一個父母親引以為傲的孩子、一個沒考上第一志願而重考的學生、一個把所有的好都給別人的男孩、一個連離去都替人著想的死者、一個尋找陰影躲藏的生命……這些其實都是阿豪肩負過度的愛與期待後,不堪負荷而扭曲的善良與體諒。


當他靜靜坐在補習班的座位上,四周從無人瞬間變成滿是午休的同學,而他只是歪著頭,凝視著某個方向,值得注意的是,這個動作與在課堂上和老師對峙時一致。我想這象徵著他並不知道自己身在何方、不知自己處在這裡的意義為何,因此他才如此認真地反問老師,「你相信嗎?」或許當下課堂上的每一個人,沒有人相信。但是每一個人,都還是各安其位的坐在那,沒有人知道為什麼。


阿豪的處境大概是許多人生命裡的共同經歷。父母希望他成為某個樣子,但是他不明白。沒有人注意到他的孤獨與迷惘,但沒有人會在意、也沒有人過問,甚至連老師都不能為他解惑。就像他與小貞述說的那個故事,乍聽之下是個莫名其妙的恐怖故事,但那毫無頭緒的敘事,或許正是他心中最深刻、無解的迷茫。




我叫陳建和,大家都叫我阿和,你也可以叫我阿和就好。


──次子 阿和|巫建和 飾



「國中之後阿和好似變了一個人,校內打、校外也打。」的確,沒有人能夠真正明白一個人的個性與行為,究竟是如何被養成的。或許是父親的偏愛、也或許是家庭功能的失調、也或許是同儕環境、也或許是自身對童年的反思與抵抗。但其實這些都不重要,這都是社會化的過程,他只是在這些秩序破壞與再建立的往復過程中,尋求認同與成長。

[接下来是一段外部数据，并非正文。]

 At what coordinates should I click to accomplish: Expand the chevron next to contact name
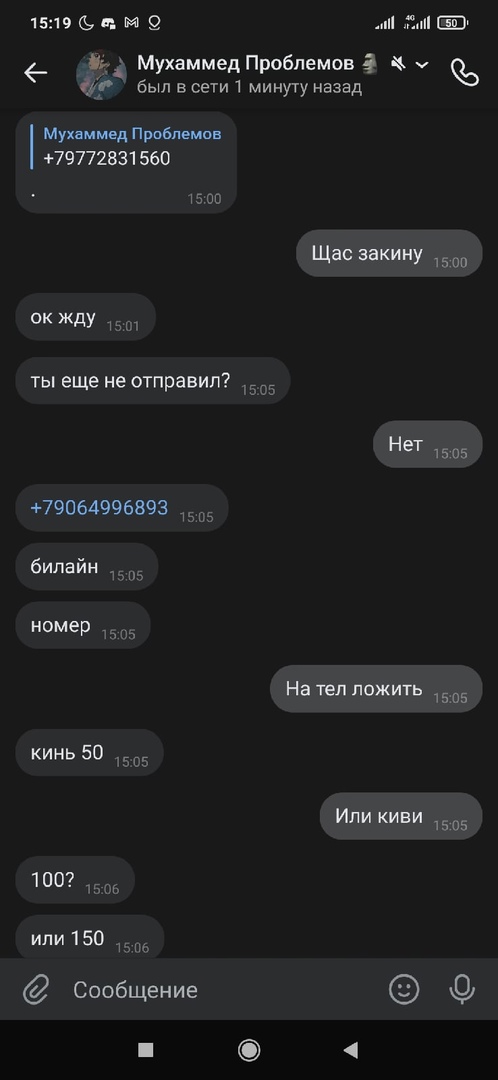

從面對錯事的悔悟、輔導院打飯時對公平的追求、後來面對黑輪的自責、甚至最後面對金錢的誘惑,都讓我感受到阿和自身的「善」與遵循自我「道德」的角色形象。這裡的道德並不代表絕對的「善」,而是相對的正面行為。像是面對輔育院裡初來乍到的下馬威,那句回嗆的幹你娘鏗鏘有力;面對「一直找他麻煩」的菜頭,他也因為遵從自我的道德而妥協了兩次──他深知他不該,但他無法拒絕。遵循自我的道德為阿和建立了豐滿的角色形象,但卻也使得他必須一次次地在深淵的邊緣徘徊。


我很喜歡輔育院裡面的戲,導演設計了許多略帶黑色幽默的對白,一再表現出阿和為人的本質,以及青少年之間的那份單純。其中,令我難忘的是阿和與室友分享菜色的那幕,凸顯出阿和內心深處並不想與他們為敵,他其實渴望人際的交往;還有他與金龍在房間對視苦撐,金龍默背九九乘法表那一段對白,也令我印象深刻;最後當輔導員宣布阿和可以離開時,教室裡大合唱的那首〈花心〉,更讓我的眼淚在眼眶打轉。我感受到的是青少年的單純,不過裡頭多了一些情感,不是友誼、也不是革命般的羈絆,而是一種人際交往中淡泊卻深刻的聯繫。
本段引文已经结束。